Start Material provided

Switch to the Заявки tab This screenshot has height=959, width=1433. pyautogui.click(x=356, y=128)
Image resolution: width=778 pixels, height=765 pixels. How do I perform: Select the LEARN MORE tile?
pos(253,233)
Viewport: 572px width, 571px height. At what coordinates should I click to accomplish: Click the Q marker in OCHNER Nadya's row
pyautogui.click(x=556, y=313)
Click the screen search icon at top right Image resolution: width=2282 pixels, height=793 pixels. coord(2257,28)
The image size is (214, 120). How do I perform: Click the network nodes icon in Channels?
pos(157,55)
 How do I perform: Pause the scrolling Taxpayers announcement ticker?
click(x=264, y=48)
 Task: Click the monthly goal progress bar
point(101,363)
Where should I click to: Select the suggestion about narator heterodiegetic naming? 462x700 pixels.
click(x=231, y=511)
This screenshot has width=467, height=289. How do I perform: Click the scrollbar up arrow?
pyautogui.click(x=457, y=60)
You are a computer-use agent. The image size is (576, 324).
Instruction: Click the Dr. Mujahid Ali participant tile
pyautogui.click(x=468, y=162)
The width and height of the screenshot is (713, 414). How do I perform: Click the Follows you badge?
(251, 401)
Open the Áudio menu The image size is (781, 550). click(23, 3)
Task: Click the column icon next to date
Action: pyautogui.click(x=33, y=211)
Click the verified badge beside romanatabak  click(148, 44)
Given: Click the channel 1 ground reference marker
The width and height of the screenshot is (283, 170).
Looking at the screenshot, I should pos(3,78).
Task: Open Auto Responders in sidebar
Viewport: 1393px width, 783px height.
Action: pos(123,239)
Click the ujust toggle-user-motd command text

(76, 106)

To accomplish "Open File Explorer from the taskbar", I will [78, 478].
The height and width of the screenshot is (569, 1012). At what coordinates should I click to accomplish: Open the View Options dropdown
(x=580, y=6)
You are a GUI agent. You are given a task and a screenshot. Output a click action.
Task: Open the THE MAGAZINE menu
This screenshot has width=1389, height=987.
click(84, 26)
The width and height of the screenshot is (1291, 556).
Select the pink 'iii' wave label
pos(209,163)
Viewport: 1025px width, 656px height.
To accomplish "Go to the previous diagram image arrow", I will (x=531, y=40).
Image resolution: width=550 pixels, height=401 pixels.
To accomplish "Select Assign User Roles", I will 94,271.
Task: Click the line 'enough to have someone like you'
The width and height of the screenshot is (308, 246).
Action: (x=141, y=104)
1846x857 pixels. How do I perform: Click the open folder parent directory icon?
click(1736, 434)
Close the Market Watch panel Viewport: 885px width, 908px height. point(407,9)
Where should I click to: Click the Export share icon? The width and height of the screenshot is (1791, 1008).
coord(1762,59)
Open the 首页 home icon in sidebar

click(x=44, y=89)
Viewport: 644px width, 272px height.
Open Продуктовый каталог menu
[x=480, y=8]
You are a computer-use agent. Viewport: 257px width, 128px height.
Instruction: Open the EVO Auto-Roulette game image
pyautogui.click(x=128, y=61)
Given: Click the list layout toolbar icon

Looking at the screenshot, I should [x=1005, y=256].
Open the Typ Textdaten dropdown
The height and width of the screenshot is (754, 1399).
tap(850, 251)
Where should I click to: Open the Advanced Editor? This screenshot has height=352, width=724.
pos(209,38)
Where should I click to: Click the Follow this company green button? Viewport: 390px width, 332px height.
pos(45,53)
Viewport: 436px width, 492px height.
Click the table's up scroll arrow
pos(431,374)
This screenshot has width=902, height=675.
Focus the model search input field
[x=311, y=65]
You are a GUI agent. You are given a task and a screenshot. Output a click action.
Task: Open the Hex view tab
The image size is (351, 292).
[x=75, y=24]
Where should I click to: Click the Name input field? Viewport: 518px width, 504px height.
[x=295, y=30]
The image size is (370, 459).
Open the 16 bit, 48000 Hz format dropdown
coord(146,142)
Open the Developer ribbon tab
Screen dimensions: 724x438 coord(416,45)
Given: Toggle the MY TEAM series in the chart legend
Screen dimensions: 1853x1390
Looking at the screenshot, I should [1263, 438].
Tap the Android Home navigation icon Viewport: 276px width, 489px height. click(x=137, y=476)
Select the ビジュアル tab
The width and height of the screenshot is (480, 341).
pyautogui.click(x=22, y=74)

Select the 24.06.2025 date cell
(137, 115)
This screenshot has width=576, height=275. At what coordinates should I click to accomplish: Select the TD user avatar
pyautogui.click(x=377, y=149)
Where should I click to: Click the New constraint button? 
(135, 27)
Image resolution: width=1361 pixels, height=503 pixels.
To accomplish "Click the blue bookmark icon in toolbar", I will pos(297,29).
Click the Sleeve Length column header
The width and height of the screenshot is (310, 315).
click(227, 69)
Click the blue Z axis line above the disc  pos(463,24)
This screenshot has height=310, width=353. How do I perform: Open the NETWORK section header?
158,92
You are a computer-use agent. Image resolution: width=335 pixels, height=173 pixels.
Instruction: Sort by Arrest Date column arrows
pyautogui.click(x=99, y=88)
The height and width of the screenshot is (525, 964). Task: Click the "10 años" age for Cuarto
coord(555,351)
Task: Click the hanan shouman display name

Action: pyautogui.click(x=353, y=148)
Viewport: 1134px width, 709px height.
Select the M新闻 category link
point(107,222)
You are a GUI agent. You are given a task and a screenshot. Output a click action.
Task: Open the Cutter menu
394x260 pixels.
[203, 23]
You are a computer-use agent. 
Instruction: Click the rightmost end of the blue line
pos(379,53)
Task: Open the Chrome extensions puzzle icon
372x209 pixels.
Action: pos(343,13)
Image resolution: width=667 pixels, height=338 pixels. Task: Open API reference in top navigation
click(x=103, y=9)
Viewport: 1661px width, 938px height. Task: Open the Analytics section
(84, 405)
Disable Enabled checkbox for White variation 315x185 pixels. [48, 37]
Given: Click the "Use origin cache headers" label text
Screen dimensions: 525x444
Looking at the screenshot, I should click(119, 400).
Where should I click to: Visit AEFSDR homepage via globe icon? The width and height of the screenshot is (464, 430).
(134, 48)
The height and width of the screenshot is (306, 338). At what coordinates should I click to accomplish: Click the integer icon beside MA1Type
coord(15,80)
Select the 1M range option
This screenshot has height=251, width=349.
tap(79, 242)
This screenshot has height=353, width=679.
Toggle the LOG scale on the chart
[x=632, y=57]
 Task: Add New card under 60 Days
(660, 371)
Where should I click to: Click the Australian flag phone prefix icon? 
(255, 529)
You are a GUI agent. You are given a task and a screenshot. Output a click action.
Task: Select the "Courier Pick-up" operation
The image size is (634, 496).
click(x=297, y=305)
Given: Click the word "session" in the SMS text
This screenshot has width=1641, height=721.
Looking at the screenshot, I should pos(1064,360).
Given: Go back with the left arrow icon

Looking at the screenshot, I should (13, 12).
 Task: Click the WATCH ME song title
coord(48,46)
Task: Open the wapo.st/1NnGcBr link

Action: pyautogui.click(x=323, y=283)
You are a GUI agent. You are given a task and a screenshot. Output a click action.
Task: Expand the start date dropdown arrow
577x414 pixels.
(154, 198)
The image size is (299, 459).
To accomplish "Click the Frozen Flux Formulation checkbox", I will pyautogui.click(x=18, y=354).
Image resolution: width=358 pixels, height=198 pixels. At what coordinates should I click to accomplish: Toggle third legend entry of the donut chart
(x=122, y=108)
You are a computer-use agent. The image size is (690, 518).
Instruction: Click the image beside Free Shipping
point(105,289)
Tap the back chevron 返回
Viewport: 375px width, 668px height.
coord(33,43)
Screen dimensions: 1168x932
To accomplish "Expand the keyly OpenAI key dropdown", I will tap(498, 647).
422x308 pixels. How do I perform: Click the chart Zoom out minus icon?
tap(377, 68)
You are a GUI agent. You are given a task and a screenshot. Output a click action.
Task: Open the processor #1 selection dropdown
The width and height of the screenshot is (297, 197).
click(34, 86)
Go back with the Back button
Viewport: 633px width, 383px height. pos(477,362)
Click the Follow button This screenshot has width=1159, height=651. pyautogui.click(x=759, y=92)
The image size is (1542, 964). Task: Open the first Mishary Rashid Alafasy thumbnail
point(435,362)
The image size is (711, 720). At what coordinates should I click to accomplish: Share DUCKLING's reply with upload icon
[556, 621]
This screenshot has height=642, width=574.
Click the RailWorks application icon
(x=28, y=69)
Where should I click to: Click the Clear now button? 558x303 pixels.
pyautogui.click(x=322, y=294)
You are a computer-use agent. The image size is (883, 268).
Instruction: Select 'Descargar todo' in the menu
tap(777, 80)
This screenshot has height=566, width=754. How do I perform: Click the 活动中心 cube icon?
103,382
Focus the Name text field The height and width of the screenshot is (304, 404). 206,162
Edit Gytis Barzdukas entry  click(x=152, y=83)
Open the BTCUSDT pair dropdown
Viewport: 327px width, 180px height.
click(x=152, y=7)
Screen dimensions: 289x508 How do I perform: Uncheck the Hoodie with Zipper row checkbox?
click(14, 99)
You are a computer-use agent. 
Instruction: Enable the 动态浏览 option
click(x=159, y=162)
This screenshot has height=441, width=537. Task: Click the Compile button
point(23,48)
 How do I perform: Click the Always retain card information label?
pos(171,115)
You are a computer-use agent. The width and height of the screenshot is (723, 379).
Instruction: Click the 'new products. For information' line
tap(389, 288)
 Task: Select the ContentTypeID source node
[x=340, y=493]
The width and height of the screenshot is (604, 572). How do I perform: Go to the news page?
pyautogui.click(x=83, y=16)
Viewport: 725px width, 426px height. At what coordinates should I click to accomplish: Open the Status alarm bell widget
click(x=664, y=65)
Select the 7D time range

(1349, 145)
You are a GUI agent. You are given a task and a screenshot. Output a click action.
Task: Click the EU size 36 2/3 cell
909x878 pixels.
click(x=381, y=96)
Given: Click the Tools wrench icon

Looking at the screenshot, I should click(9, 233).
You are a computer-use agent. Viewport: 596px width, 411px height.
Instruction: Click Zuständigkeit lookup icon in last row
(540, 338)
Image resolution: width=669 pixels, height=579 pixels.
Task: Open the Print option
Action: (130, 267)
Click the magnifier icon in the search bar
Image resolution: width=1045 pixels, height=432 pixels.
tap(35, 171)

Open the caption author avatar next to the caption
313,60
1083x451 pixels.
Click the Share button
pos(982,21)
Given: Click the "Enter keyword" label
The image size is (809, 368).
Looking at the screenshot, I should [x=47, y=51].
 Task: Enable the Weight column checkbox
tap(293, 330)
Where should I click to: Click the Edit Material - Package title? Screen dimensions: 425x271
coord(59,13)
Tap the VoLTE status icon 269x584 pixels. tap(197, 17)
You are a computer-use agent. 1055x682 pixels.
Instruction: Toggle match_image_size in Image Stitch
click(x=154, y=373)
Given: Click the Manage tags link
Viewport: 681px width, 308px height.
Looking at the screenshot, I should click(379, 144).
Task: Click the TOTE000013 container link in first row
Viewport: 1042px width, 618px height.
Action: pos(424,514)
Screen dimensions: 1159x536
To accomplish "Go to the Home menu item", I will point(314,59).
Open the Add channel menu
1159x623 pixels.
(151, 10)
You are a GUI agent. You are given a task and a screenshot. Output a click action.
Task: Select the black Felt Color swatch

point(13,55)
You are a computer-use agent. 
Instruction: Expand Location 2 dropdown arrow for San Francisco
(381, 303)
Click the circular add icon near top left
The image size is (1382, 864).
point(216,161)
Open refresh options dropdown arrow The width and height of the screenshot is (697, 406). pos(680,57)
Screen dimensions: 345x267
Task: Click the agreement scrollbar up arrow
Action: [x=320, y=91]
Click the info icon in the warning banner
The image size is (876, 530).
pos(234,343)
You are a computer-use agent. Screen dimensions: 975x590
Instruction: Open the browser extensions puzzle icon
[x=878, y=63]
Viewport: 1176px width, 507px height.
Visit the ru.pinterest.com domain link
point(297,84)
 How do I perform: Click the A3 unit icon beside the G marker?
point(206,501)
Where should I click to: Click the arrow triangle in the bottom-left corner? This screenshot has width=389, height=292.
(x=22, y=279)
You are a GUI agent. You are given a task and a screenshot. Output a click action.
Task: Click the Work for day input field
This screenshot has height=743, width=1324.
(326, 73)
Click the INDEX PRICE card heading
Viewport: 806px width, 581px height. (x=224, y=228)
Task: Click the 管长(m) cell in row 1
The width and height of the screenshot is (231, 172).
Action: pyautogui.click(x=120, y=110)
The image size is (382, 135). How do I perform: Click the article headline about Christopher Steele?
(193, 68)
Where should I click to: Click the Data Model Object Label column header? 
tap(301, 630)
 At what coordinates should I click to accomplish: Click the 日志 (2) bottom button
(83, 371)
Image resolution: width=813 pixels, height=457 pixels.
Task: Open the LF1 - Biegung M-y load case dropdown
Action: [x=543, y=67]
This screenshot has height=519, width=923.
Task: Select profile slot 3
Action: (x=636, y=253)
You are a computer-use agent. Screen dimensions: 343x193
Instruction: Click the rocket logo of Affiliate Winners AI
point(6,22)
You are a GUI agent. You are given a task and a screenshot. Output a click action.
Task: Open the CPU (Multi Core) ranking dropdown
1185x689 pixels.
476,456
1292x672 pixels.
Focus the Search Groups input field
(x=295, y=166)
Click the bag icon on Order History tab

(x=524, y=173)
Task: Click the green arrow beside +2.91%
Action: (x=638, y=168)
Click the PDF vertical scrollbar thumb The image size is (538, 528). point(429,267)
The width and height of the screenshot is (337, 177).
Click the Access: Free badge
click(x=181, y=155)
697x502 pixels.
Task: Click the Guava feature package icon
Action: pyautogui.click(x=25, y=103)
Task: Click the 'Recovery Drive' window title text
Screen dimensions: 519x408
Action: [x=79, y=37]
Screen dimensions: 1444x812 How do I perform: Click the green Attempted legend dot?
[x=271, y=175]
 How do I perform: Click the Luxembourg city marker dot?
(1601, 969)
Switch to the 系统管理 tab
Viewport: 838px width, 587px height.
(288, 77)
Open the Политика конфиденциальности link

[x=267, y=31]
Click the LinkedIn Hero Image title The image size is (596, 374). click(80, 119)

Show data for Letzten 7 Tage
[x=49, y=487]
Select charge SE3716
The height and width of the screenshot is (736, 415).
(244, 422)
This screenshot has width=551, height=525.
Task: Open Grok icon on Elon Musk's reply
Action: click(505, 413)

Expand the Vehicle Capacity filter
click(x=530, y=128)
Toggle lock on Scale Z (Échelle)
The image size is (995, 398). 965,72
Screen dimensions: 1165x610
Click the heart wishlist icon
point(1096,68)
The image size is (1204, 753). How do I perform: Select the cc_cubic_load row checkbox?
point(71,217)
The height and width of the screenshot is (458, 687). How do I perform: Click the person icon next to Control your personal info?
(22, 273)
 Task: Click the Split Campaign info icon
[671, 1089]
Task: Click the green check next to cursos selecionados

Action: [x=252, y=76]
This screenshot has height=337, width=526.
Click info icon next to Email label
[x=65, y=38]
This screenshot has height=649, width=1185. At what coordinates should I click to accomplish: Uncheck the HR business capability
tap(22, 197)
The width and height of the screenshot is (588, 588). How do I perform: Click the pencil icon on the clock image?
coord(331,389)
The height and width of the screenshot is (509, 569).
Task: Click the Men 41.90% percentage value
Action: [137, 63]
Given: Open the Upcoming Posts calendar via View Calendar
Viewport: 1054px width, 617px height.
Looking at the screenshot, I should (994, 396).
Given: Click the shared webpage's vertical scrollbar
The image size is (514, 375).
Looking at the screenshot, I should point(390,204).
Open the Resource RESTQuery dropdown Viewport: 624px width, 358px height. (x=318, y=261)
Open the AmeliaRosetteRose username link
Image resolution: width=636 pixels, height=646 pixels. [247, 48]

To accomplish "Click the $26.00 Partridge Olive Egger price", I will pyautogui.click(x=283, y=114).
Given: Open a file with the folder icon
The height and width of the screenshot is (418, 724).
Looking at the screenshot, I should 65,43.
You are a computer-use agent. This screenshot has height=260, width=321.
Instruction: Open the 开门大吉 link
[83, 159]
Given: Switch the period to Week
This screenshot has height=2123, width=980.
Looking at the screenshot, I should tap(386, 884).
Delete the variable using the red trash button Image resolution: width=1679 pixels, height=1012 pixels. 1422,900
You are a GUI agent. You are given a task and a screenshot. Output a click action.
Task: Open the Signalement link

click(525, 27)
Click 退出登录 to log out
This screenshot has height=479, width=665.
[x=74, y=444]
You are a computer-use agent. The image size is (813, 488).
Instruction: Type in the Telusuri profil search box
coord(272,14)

End Material provided

> [What to do]:
Can you gather every row above that contains the string "vertical" and copy each one out in full? Only matches with the same capitalization count.

> [The response]:
Click the PDF vertical scrollbar thumb The image size is (538, 528). point(429,267)
Given: Click the shared webpage's vertical scrollbar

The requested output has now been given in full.